In the cherries case either:
1. Both parties can (or have) verify the contents of the truck (e.g. they're standing by it) - both equally at fault,
2. Neither party can (or have) verify the contents of the truck (truck in neither of their possession) - contract void.
In this case PH, as you specifically pointed out, PH's assertion was:
"in the event BS&T goes bust, I have more than enough assets to cover that"
Only PH can verify what his assets are - MP can't.
Going back to the cherry case, that makes the actual analogy:
PH: I have a truck with 1500 pounds of cherries on to sell you.
MP: Are there really 1500 pounds of cherries on it?
PH: Yes.
MP: OK I'll buy the truck.
Some months Later.
PH: About that truck ... The truck's bust and turns out it had 5 pounds of bananas in it not any cherries. So you can't have the money you paid me back as you should have known I couldn't possibly have any cherries.
At no stage was MP shown the truck - but made the deal assuming PH acted in good faith and knew what in his truck.

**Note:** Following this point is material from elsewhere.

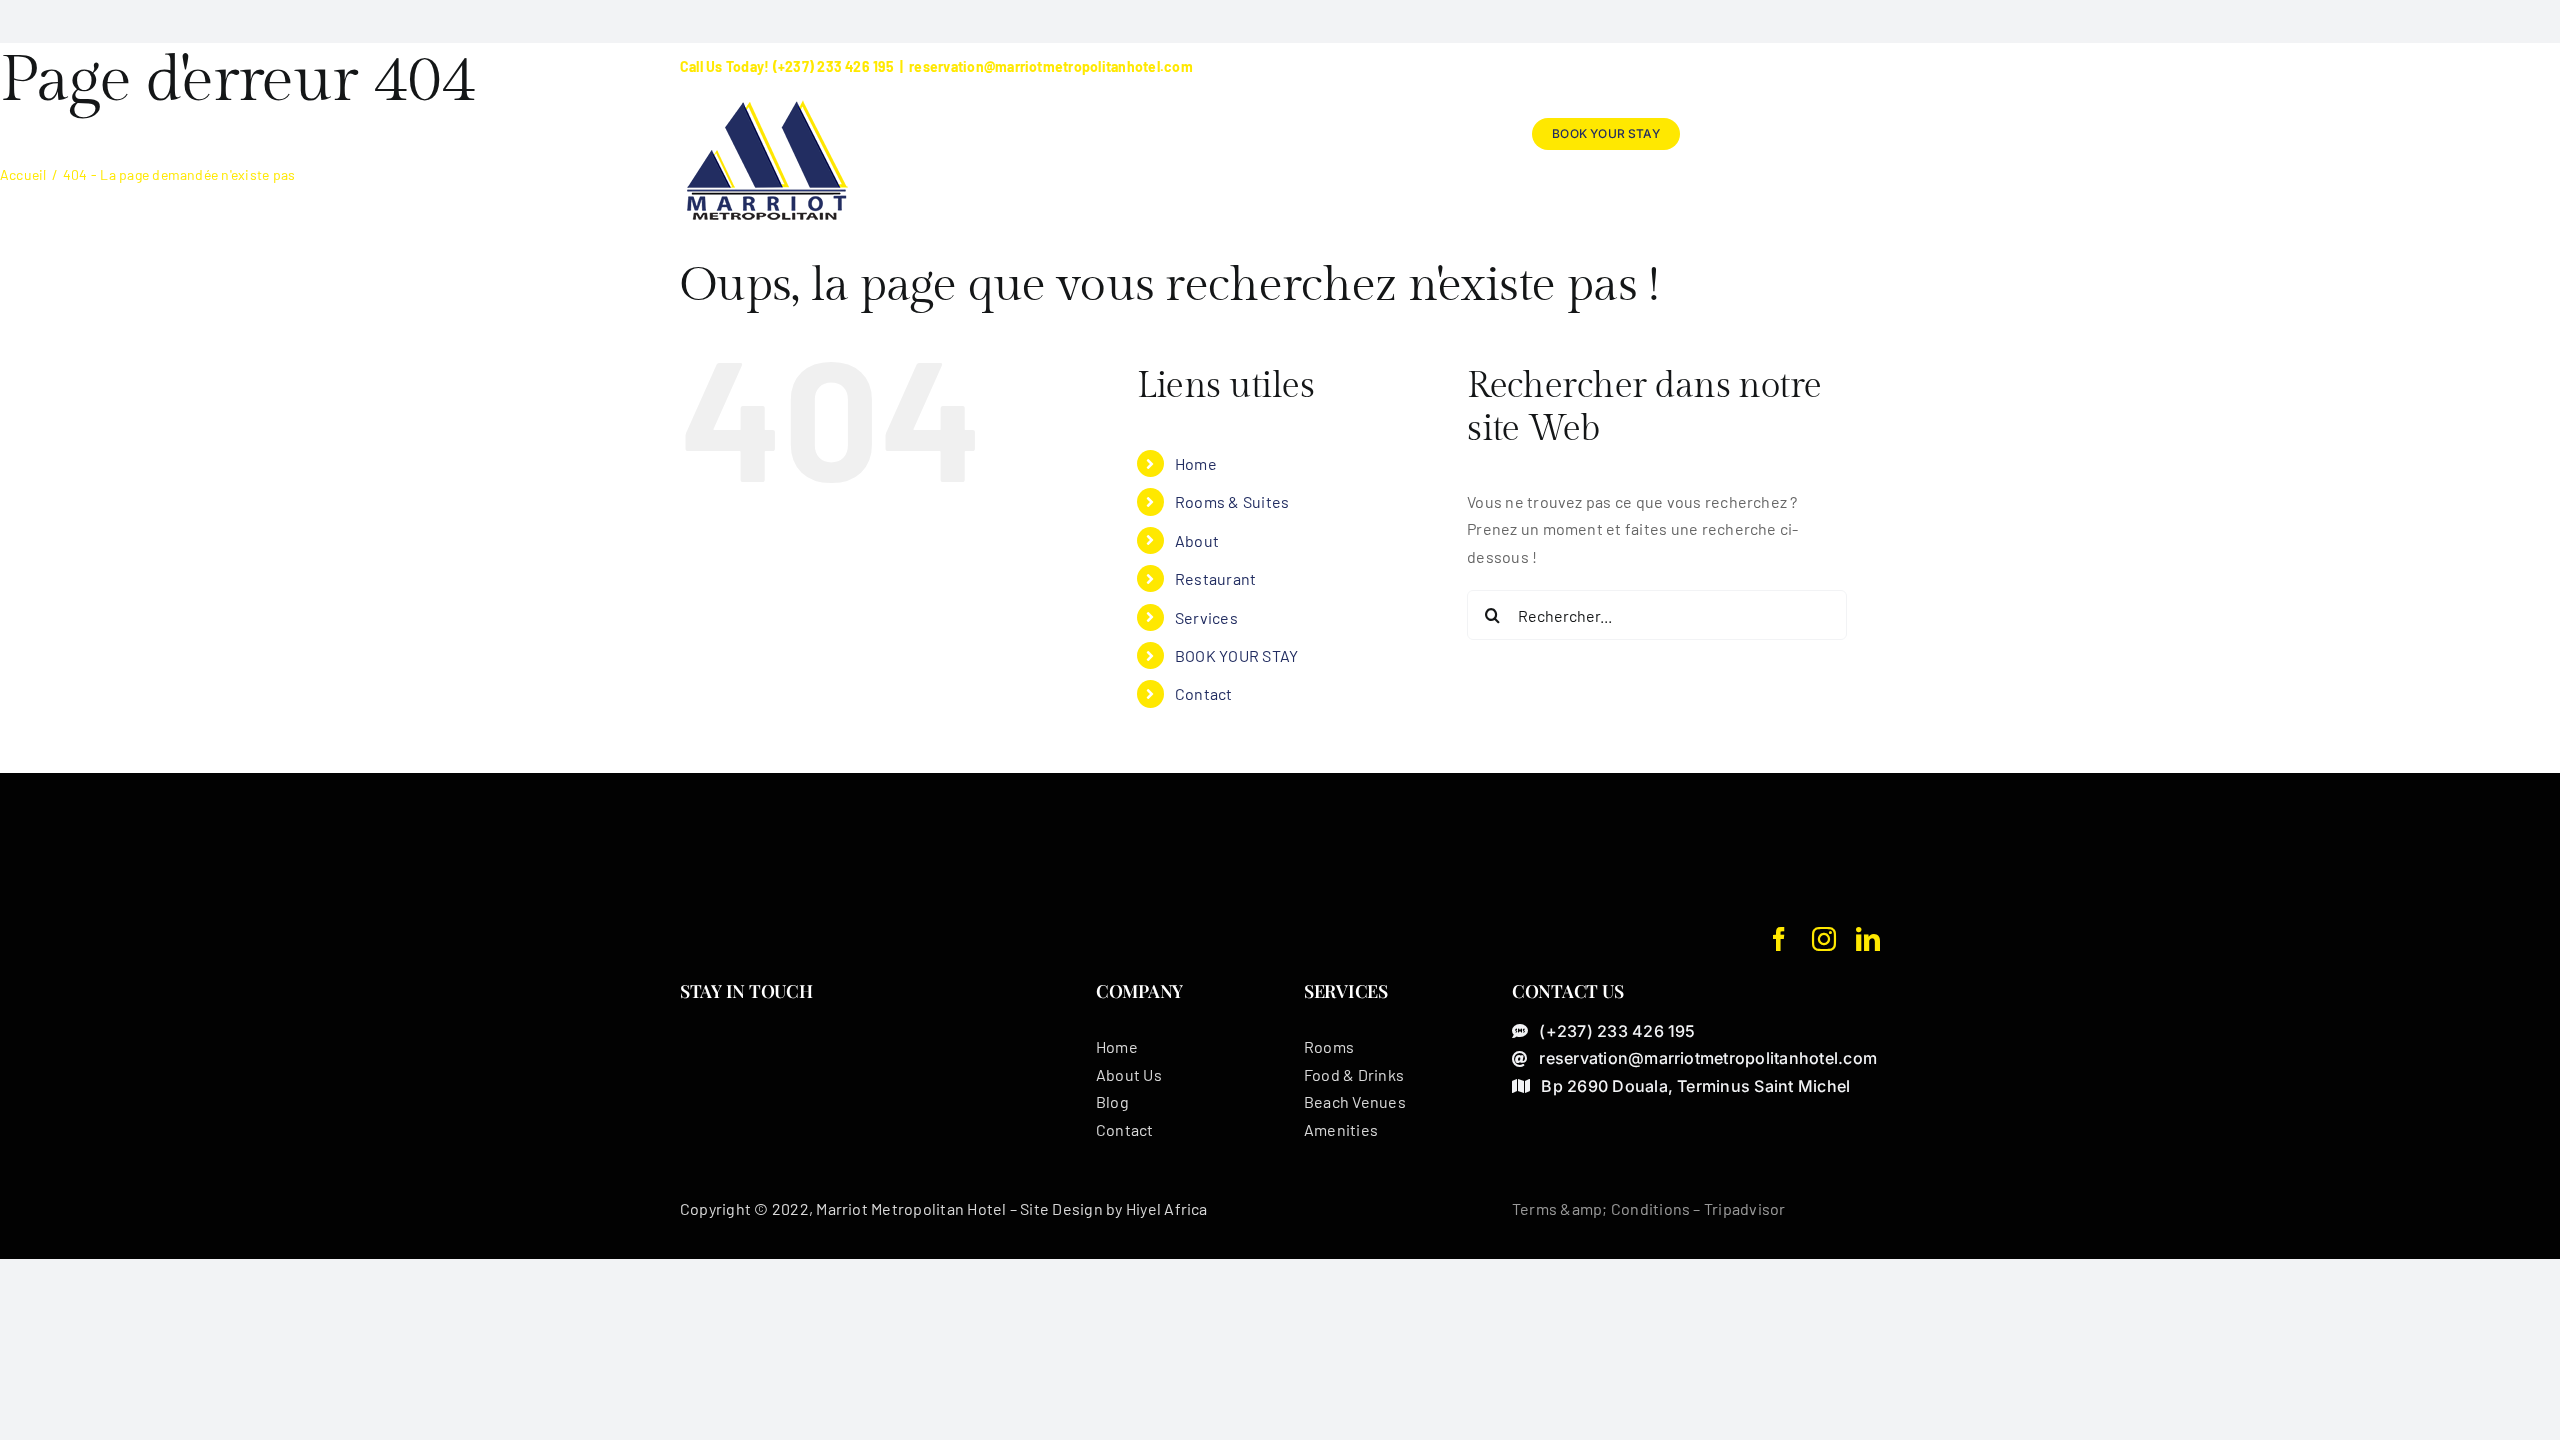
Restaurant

The above is YOUR argument, not one PH himself has made btw.
Now you're arguing that everyone knew PH only grew bananas so anyone who tried to buy cherries off him is as much at fault as he was for trying to sell them and for not looking inside his own truck that noone else had access to.
The saddest thing about your little argument is that PH himself seems to accept that he owes the funds - and hence that the error was his. Not once does he appear to argue that his own incompetence (by YOUR definition - as he apparently couldnt reach a conclusion that you believe everyone else with less information could reach) negates the debt he owes or alters the fact that he's in default.
And no - both parties did NOT make the same mistake. PH's mistake was not properly evaluating his OWN investments to ensure they were pirate-free - compounded by asserting that to obtain new business. MP's mistake was believing PH's assertion. If someone portrays themselves as competent in an area (in this case, assessing the viability of loans) then subsequent evidence that they weren't as competent as they liked to think doesn't remove from them their contractual obligations just because "well, everyone should have known he was wrong."
You can't have a common mistake where only one party is in a position to ascertain the relevant facts and the second party relies on an assertion from the first party. Your example very carefully avoids the issue of who has possession of the truck/cherries and whether either/both parties have looked into it. Written more clearly your example would clarify that PH owned the truck and asserted that he had verified its contents. Moreover his "in the event BS&T goes bust, I have more than enough assets to cover that" is analogous to a claim of "even if the truck is empty I have enough cherries to give you yours anyway."
It's a terrible analogy backing up an even worse argument.